The latest long-term forecast from BNEF, entitled New Energy Outlook 2016, covers the 2016-2040 period and charts a significantly lower track for global coal, gas and oil prices than did the equivalent projection a year ago. Crucially, however, it also shows a steeper decline for wind and solar costs.
According to the report, BNEF has reduced its long-term forecasts for coal and gas prices by 33% and 30%, respectively, reflecting a projected supply glut for both commodities. This cuts the cost of generating power by burning coal or gas.

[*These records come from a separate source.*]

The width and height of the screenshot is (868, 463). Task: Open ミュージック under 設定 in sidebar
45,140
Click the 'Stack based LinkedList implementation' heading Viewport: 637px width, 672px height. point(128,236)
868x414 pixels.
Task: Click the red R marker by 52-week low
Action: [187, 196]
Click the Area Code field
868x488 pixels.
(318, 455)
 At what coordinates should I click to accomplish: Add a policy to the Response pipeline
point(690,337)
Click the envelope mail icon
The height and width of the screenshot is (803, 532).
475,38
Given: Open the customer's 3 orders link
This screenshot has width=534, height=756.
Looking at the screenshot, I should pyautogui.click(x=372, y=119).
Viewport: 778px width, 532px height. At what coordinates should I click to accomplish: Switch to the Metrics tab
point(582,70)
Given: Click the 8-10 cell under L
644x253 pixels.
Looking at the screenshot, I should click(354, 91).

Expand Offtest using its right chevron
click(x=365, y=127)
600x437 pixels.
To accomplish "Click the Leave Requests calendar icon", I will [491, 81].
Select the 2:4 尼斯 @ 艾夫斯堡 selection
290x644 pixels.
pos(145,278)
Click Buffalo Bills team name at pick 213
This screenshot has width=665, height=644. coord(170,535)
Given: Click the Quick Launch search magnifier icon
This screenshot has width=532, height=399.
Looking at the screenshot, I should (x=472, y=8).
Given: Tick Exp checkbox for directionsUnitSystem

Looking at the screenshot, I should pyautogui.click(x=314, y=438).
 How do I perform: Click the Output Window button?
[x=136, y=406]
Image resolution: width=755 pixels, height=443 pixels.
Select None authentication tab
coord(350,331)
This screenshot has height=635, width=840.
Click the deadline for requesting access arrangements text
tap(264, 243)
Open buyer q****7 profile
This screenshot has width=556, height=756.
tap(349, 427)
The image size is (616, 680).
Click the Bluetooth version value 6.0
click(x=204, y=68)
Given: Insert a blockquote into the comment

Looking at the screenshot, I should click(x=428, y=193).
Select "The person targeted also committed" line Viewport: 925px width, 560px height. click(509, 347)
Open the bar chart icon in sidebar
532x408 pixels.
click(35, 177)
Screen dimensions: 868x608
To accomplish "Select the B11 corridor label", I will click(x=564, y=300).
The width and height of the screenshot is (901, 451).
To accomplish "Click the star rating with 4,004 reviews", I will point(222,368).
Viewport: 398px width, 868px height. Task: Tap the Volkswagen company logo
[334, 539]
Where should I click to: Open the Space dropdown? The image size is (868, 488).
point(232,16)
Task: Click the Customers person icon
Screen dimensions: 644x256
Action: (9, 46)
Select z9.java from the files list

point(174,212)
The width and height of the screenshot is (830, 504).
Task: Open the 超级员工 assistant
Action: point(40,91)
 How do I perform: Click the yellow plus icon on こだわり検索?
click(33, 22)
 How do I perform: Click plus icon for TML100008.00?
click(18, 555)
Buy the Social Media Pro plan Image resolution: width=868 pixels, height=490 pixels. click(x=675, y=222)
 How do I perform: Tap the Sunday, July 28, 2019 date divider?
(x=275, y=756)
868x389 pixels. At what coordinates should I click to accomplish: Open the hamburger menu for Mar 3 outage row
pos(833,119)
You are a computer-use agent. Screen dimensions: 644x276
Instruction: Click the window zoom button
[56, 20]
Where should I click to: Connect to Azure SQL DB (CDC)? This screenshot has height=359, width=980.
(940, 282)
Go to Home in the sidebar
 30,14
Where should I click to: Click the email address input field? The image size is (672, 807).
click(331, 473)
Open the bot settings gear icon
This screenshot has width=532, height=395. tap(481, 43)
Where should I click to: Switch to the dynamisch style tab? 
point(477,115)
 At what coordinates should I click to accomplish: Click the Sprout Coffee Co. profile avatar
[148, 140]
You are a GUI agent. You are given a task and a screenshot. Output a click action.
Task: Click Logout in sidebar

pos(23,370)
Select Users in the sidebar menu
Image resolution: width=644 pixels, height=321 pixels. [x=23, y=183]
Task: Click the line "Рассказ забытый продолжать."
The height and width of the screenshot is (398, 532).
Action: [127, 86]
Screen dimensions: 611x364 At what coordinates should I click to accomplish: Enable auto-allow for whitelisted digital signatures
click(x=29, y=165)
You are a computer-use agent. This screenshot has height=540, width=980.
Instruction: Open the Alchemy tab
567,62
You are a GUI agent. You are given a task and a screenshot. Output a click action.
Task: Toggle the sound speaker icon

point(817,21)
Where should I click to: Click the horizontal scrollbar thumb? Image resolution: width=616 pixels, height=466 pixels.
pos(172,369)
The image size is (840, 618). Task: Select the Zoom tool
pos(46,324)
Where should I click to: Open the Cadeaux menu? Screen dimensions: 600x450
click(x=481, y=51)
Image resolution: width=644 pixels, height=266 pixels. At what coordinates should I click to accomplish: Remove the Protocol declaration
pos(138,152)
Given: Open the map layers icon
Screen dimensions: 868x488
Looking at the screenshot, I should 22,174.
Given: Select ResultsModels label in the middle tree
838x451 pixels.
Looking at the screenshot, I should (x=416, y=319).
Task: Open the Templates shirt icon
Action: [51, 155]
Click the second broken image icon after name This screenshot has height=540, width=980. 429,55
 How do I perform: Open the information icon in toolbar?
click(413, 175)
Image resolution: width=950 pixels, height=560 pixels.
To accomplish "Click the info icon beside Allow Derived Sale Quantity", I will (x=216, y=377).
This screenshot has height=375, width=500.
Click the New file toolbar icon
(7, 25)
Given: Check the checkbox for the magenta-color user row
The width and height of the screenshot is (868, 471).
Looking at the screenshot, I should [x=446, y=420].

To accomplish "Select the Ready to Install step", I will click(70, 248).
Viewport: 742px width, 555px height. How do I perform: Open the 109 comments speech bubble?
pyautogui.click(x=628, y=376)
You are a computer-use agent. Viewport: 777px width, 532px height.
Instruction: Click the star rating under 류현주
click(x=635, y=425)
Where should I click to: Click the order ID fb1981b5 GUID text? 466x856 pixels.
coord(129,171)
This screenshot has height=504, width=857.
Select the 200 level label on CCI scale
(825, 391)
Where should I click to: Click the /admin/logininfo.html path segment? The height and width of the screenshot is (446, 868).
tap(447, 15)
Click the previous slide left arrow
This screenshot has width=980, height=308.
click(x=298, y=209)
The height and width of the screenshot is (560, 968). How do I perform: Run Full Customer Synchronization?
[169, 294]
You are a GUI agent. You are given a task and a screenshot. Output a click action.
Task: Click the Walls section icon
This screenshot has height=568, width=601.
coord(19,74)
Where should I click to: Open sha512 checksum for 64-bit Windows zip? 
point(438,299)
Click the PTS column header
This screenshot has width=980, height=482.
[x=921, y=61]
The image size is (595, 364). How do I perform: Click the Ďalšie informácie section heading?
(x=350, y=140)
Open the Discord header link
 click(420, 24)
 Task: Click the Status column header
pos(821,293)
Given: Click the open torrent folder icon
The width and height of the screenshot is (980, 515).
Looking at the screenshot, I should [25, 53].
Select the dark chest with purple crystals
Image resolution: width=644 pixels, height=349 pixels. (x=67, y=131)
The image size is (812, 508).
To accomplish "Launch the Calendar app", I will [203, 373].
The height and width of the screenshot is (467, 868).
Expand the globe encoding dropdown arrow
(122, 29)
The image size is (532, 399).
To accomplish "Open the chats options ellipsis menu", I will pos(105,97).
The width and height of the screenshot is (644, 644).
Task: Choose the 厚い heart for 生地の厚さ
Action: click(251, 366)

Meanwhile, BNEF expects wind and solar costs to fall sharply. The report says the levelized costs of generation per megawatt-hour for solar photovoltaics will fall by 60% by 2040 and for onshore wind by 41% – making these two technologies the cheapest ways of producing electricity in many countries during the 2020s and in most of the world in the 2030s.
The report says $11.4 trillion will be invested in global power generation capacity over the next 25 years, with renewables taking the lion’s share. Some $7.8 trillion will be invested in green power, with onshore and offshore wind attracting $3.1 trillion, utility-scale, rooftop and other small-scale solar $3.4 trillion, and hydroelectric $911 billion.
Jon Moore, chief executive of BNEF, says, “The New Energy Outlook incorporates a significantly lower trajectory for coal and gas prices than the 2015 edition did a year ago but, strikingly, still shows rapid transition towards clean power over the next 25 years.”
Furthermore, renewables are expected to dominate in Europe and overtake natural gas in the U.S. The report says wind, solar, hydro and other renewable energy plants will generate 70% of Europe’s power in 2040, up from 32% in 2015. In the U.S., their share will jump from 14% in 2015 to 44% in 2040, as that from gas slips from 33% to 31%.
Elena Giannakopoulou, senior energy economist on the NEO 2016 project, says, “One conclusion that may surprise is that our forecast shows no golden age for gas, except in North America. As a global generation source, gas will be overtaken by renewables in 2027. It will be 2037 before renewables overtake coal.”
The report also says that the small-scale battery storage market is slated for significant growth, with total behind-the-meter energy storage expected to rise dramatically from around 400 MWh today to nearly 760 GWh in 2040.
Despite all of this good news, the report also claims that achieving the main goal of last year’s COP21 in Paris – keeping a rise in global warming below 2°C – would require much more money.
“Some $7.8 trillion will be invested globally in renewables between 2016 and 2040, two-thirds of the investment in all power generating capacity, but it would require trillions more to bring world emissions onto a track compatible with the United Nations 2°C climate target,” explains Seb Henbest, head of Europe, Middle East and Africa for BNEF and lead author of NEO 2016.
Specifically, BNEF says the world would need to invest another $5.3 trillion in zero-carbon power by 2040 to prevent CO2 in the atmosphere rising above the Intergovernmental Panel on Climate Change’s “safe” limit of 450 parts per million.